Step 5: Replace the Thermopile
- Turn gas control to OFF.
- Disconnect the thermopile’s two-wire plug from the gas valve.
- The thermopile tip is also clipped into the pilot bracket — note its position.
- Remove the thermopile from the bracket and thread/unplug it from the valve.
- Install the new thermopile, route the wires away from hot surfaces, and plug in.
- Relight and confirm the status light returns to 1 blink (normal).
Step 6: Check Gas Supply and Pressure
If replacing both the thermocouple and thermopile doesn’t fix 3 flashes:
- Verify the gas shutoff valve at the water heater is fully open.
- Check whether other gas appliances in the home are working.
- If you have a manometer, check inlet gas pressure — most AO Smith units need 5–14” W.C. for natural gas.
- Low gas pressure requires a call to your gas utility or a plumber with pressure-testing equipment.
Parts You May Need
| Part | Why You Need It | Approx. Cost |
|---|---|---|
| Thermocouple (universal 24” or 36”) | Pilot won’t stay lit after relighting | $8–$20 |
| AO Smith Thermopile (100112336) | Thermopile reads below 300 mV | $20–$40 |
| Pilot Assembly (with bracket) | Pilot orifice clogged or bracket corroded | $25–$50 |
| Gas Control Valve (100093939 or model-specific) | Valve faulty after confirmed good thermocouple/thermopile | $90–$160 |
| Piezo Igniter Button | Pilot won’t spark when button pressed | $10–$25 |
Match part numbers to your model tag on the side of the unit.

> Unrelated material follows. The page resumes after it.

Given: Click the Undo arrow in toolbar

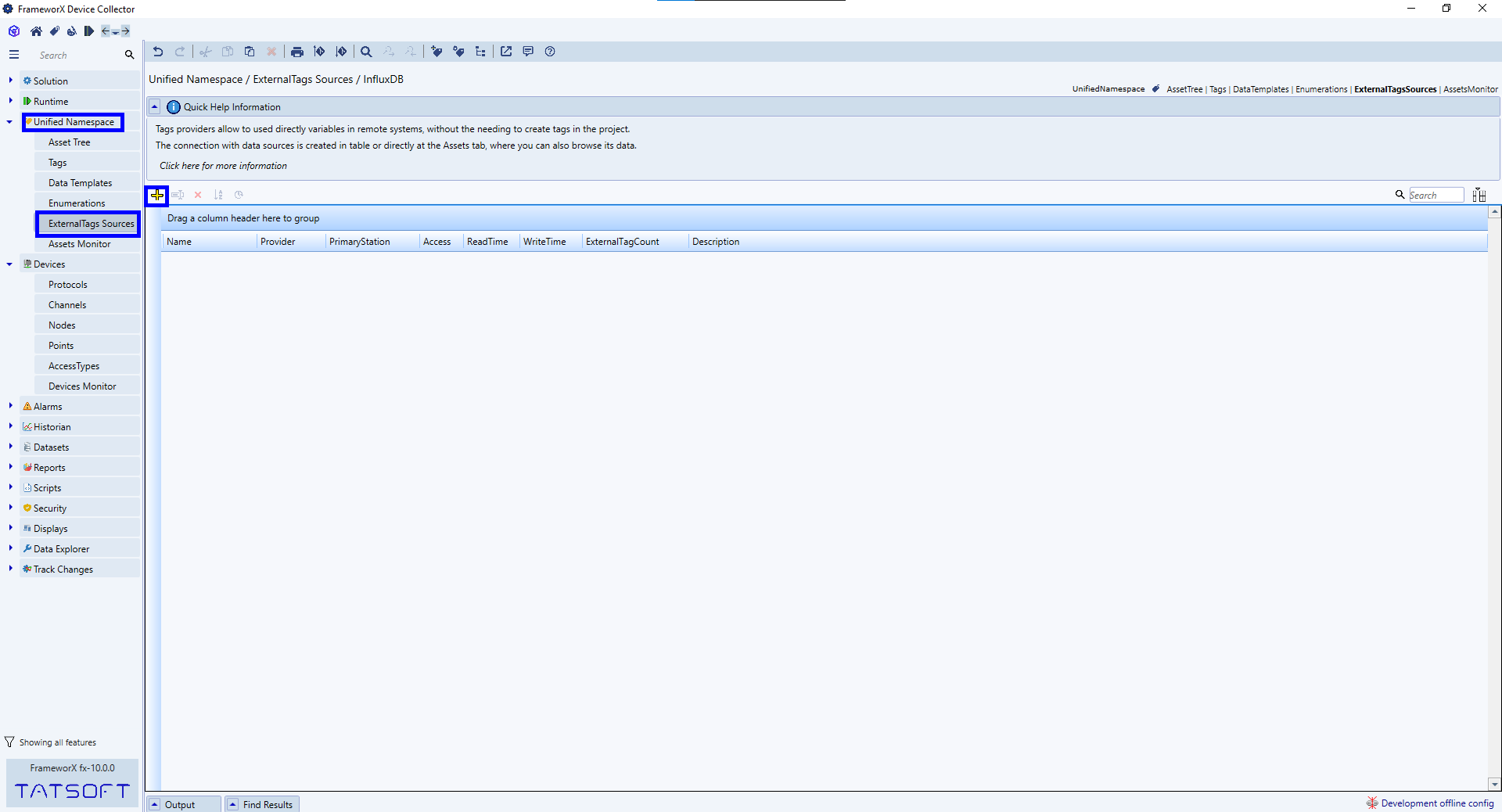Looking at the screenshot, I should (x=158, y=52).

AO Smith model numbers look like: GPS6-50T40-NV.
When to Call a Pro
- You smell gas anywhere around the water heater — leave the house and call the gas company
- You’ve replaced both the thermocouple and thermopile and still get 3 flashes — the gas valve may need replacement, and that job involves disconnecting the gas line
- Your gas pressure tests low — that requires licensed work
- The pilot won’t light at all and you’ve verified gas supply — there may be an issue with the pilot orifice or gas valve seat
Frequently Asked Questions
How do I count AO Smith flash codes? Watch the small LED on the front of the gas control valve (the box with the temperature dial). Count the blinks in one group, then wait for the pause. The number of blinks = the fault code. 3 blinks in a group = code 3.

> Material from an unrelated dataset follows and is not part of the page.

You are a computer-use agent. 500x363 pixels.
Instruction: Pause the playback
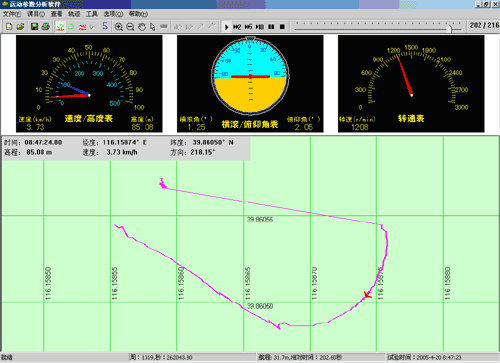pos(271,27)
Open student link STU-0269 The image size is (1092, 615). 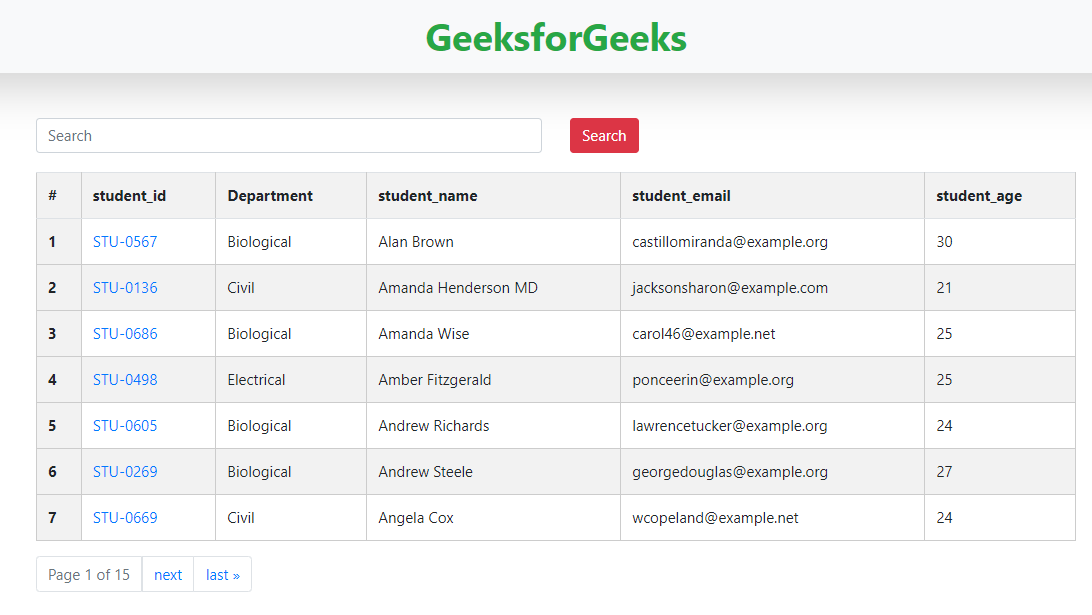pyautogui.click(x=125, y=472)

How long does an AO Smith thermocouple last? Typically 5–10 years. They degrade faster in areas with hard water scale buildup near the pilot, or if the pilot flame is too small (needs adjustment) or burns orange instead of blue.

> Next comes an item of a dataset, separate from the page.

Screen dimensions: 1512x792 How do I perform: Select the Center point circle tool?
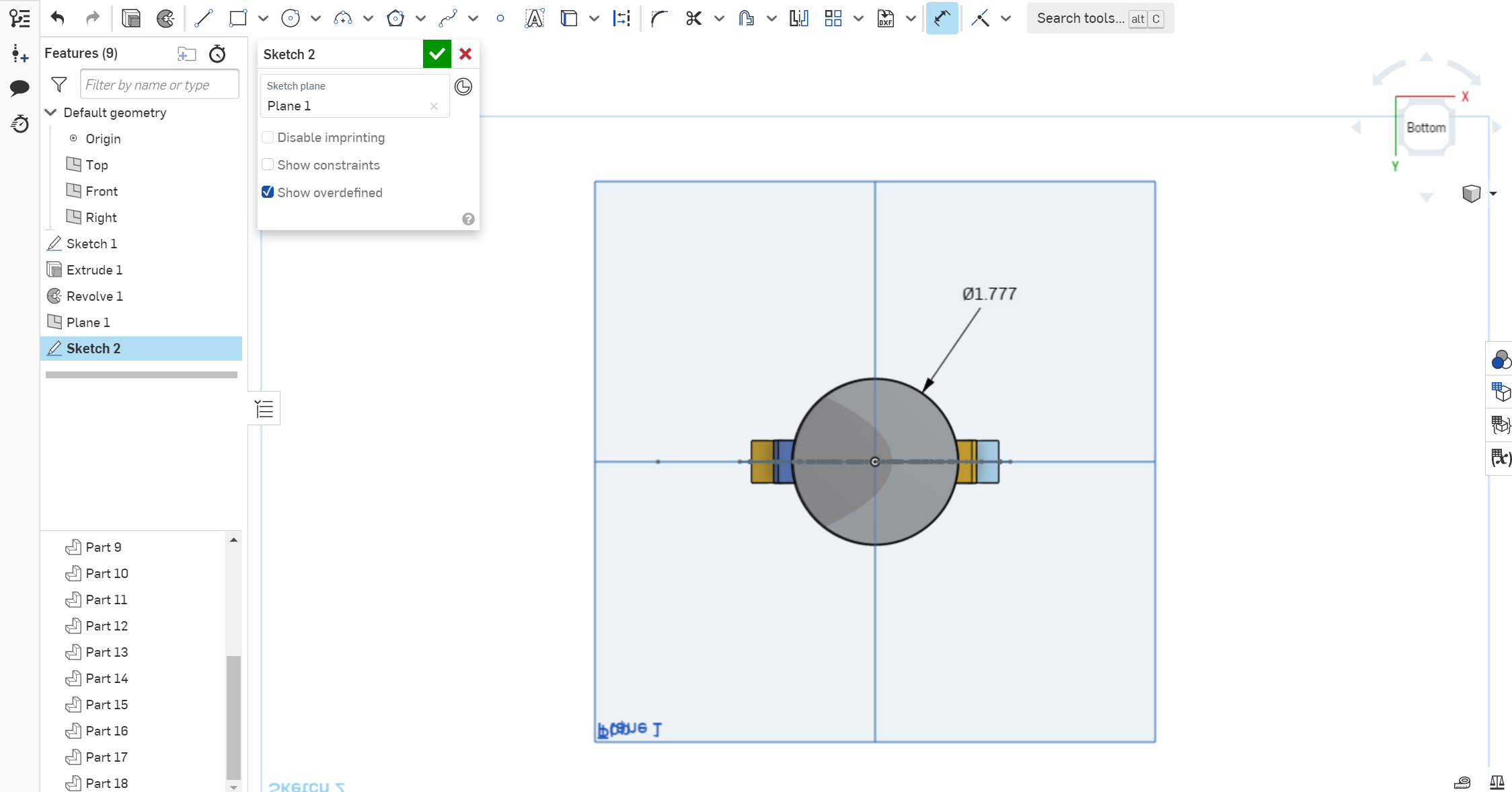pos(290,18)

Can I use a universal thermocouple on an AO Smith water heater? Yes. Universal thermocouples (24” or 36” length, 30 mV output) work on most AO Smith gas water heaters. Match the length so the tip reaches the pilot flame without excess slack. The threaded fitting is standard across most U.S. gas water heaters.
My AO Smith thermopile is new but I still get 3 flashes — what now? Let the pilot burn for 5 full minutes before releasing the pilot button — thermopiles take longer to heat up than thermocouples. Also verify the thermopile tip is fully in the hottest part of the pilot flame (the inner blue cone). If it’s positioned too far to the side, it won’t generate enough voltage.
What’s the difference between AO Smith 3 flashes and 4 flashes? 3 flashes = pilot outage / ignition failure (thermocouple, thermopile, gas supply). 4 flashes = igniter fault — the electronic ignition system has a problem. See our AO Smith 4 flashes guide for that specific diagnosis.